Hydroprinting otherwise known as Dipping

Want a fancy camo job on your rifle? Then Hydroprinting is the way to go. It is the process of putting print on a 3d object. You can do professional results at home for a fraction of the cost. This is the same process that the rifle companies use to camo their products. You can get amazing results with a little practice. Which I suggest you do before attempting to do a rifle.

First you need to buy the supplies. The print is called film so find a pattern you like. The best place to find a huge variety of film is E-bay. They will also be the cheapest. You will also need activator. This is the chemicals sprayed on the film to turn the dried print into wet print. Again E-bay is the best place. You can buy film with activator, I have used several sellers and almost all will be of the same quality. Those are the hard to find materials, you can get the rest at the local hardware store. These include sandpaper or scuff pads, de-greaser and cleaners, paint, clear coat, masking tape and a container to dip into.

The container must be large enough to completely submerge the parts into. Keep in mind that the film will be measured by wrapping it around the object and then will lay flat on the waters surface. For rifle dipping I use a plastic Christmas tree storage box I got on clearance at Wal-mart. It works perfect. Smaller dips I use smaller plastic containers.

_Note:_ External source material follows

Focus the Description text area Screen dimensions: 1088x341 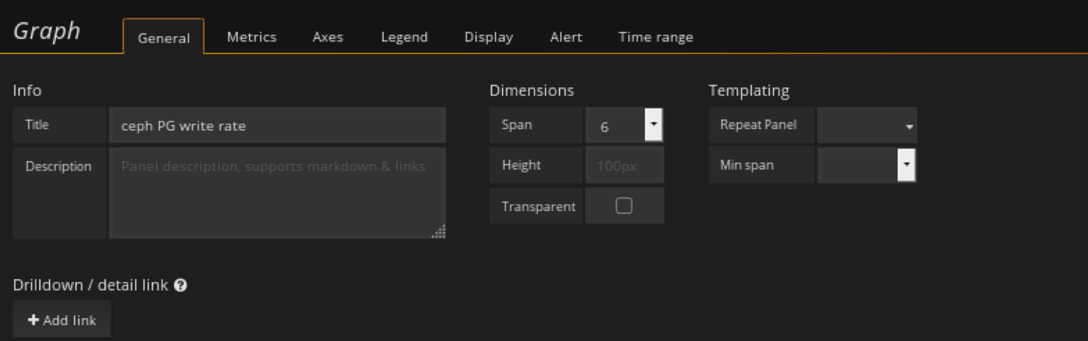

The masking tape I use is the good old fashion kind. The easy to remove tapes dont hold up underwater as well.

The paint color depends on the pattern on the film, just remember that the paint will show thru the film. too dark of paint will cause the pattern of the camo to not show as well. I paint several test colors on a 12″x12″ piece of cardboard and lay it under the film to see how they look. I used a darker flat green under mossy oak and it turned out too dark, since then I test the color before I print. The clear coat will be a flat non-glossy.

Prep your parts! First disassemble the rifle and decide which parts you are going to print. Areas on the receiver that have the action I usually dont print since the action working will scrape of the printing. I leave these areas alone and let the original finish stand unaltered, I tape these off later. The rest of the area needs to be scuffed up, either with sand paper or scuff pads. I prefer scuff pads to prevent too much material removing. Also any parkerized parts only need a de-greasing since parkerizing will accept printing super well.  Once the parts have been scuffed, clean them well and let them dry. The tape off any areas you dont want printed. You can make handles out of masking tape to assist in dipping. attach them to areas that you mask off. Also fill voids and tape off voids. In the video you can see that I forgot to fill the void of rifle and when I submerged the stock it let out a bubble which really messed up the back portion of the printing, the air bubble pushed the print away as the stock was pushed thru it. I will expplain the touch up process later.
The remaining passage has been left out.